Marie Antoinette, who was born Maria Antonia Josepha Johanna in Vienna in 1755 and was guillotined in 1793, was known for her love of all things beautiful and exotic, and some of her most precious jewels which have remained hidden for more than 200 years have just been discovered and are going up for auction.
As the Daily Beast has reported, the queen of Louis XVI had a penchant for resplendent objects and was used to the glittering world of the opulent palaces in which she lived, like Versailles with its Hall of Mirrors and, of course, Fontainebleau, which held Marie Antoinette’s beloved Turkish boudoir.
In 2006, director Sofia Coppola perfectly encapsulated the world of Marie Antoinette with her film that featured the most lavish and sumptuous sets imaginable, with both actors and actresses decked out in the most breathtaking finery.
Marie Antoinette had a particular penchant for jewelry, but this, unfortunately, got her into a world of trouble, as was the case in 1785 when “The Affair of the Diamond Necklace” began.
While historians today believe that Antoinette was a victim of fraud, the public was tantalized by the diamond necklace she was alleged to have never actually paid for which contained 647 diamonds that equaled 28,000 carats.
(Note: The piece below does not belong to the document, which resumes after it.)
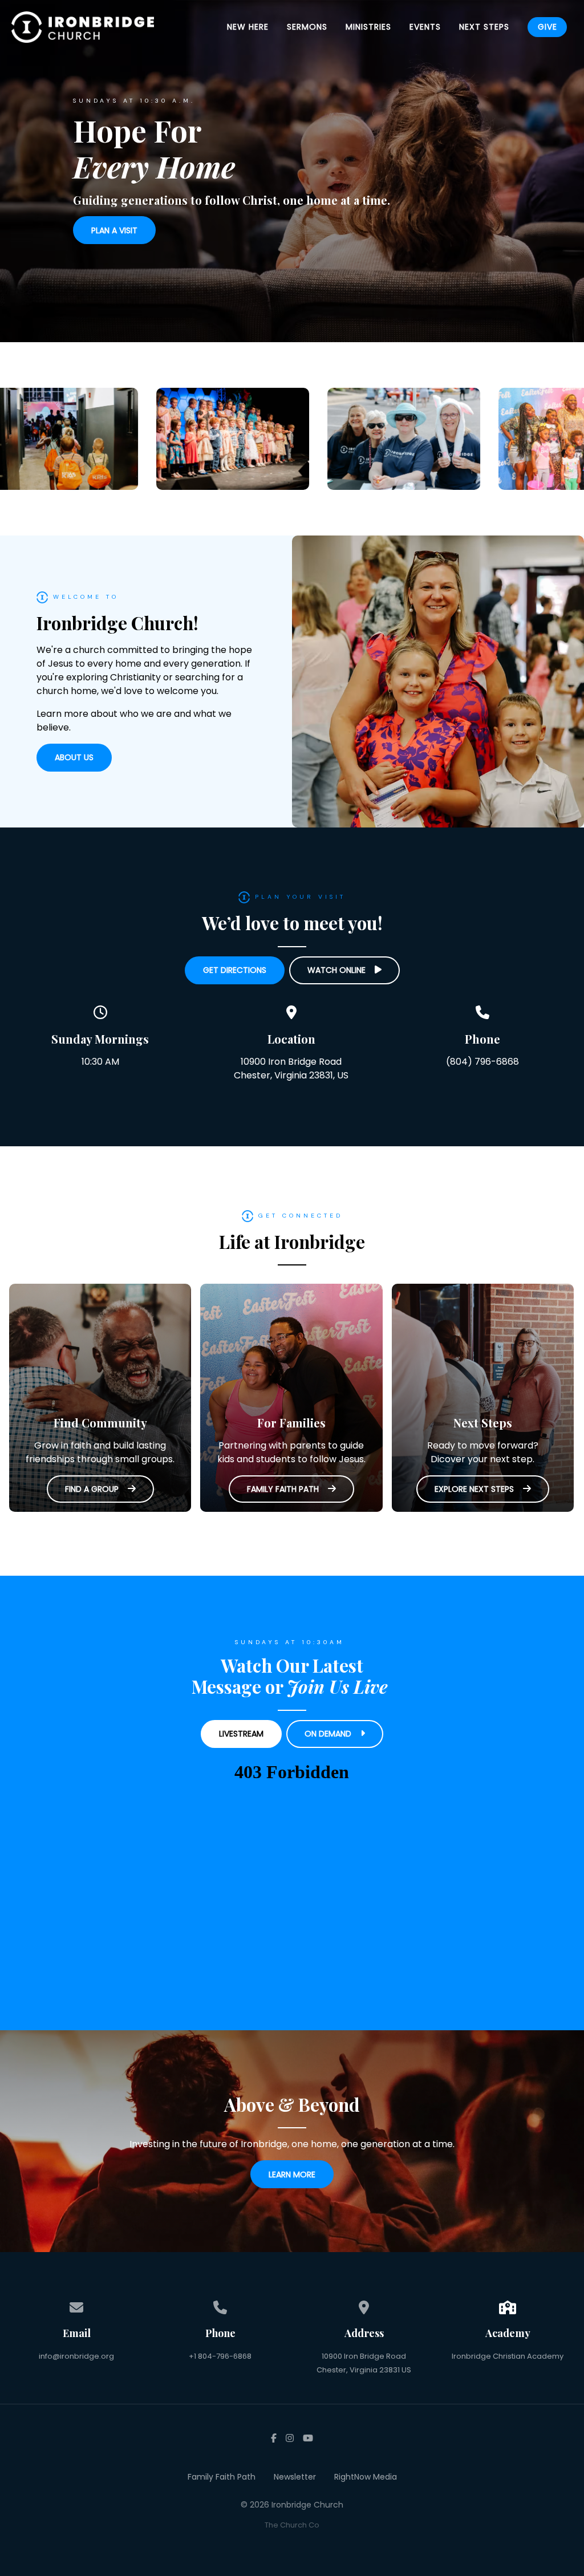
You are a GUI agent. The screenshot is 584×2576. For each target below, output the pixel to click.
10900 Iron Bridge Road (364, 2356)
Given her love of jewelry, many might naturally be wondering just what happened to Marie Antoinette’s vast collection of jewels after the French Revolution really kicked off and where they all are today.
While many of these jewels were naturally considered such Objets d’art that they ended up in the hands of museums around the world, Antoinette did plan ahead knowing that she was most likely fated to die soon and had many of her gorgeous jewels secretly shipped to her family.
In Geneva, Switzerland, on November 14, Sotheby’s will be auctioning off many pieces of Marie Antoinette’s jewelry, the vast majority of which have remained secretly hidden in Vienna for over 200 years. Sotheby’s published an official press release on the precious jewels of Antoinette’s that will be up for sale tomorrow, which describes how the queen was able to successfully avoid having them snatched away during the onslaught of the French Revolution.
“In March 1791, King Louis XVI, Marie Antoinette and their children began to prepare their escape from France. According to accounts written by Marie Antoinette’s lady in waiting, Madame Campan, the queen spent an entire evening in the Tuileries Palace wrapping all of her diamonds, rubies and pearls in cotton and placing them in a wooden chest. In the following days, the jewels were sent to Brussels, which was under the rule of the queen’s sister, Archduchess Marie-Christine and which was home to Count Mercy Argenteau. The count, the former Austrian Ambassador to Paris, was one of the only men who had retained the queen’s trust. It was he who took delivery of the jewels and sent them on to Vienna, into the safekeeping of the Austrian Emperor, Marie Antoinette’s nephew.”
The collection of Marie Antoinette’s jewelry that Sotheby’s will be auctioning off on November 14 has recently been showcased in exhibitions in New York City, London, Singapore, and Taipei.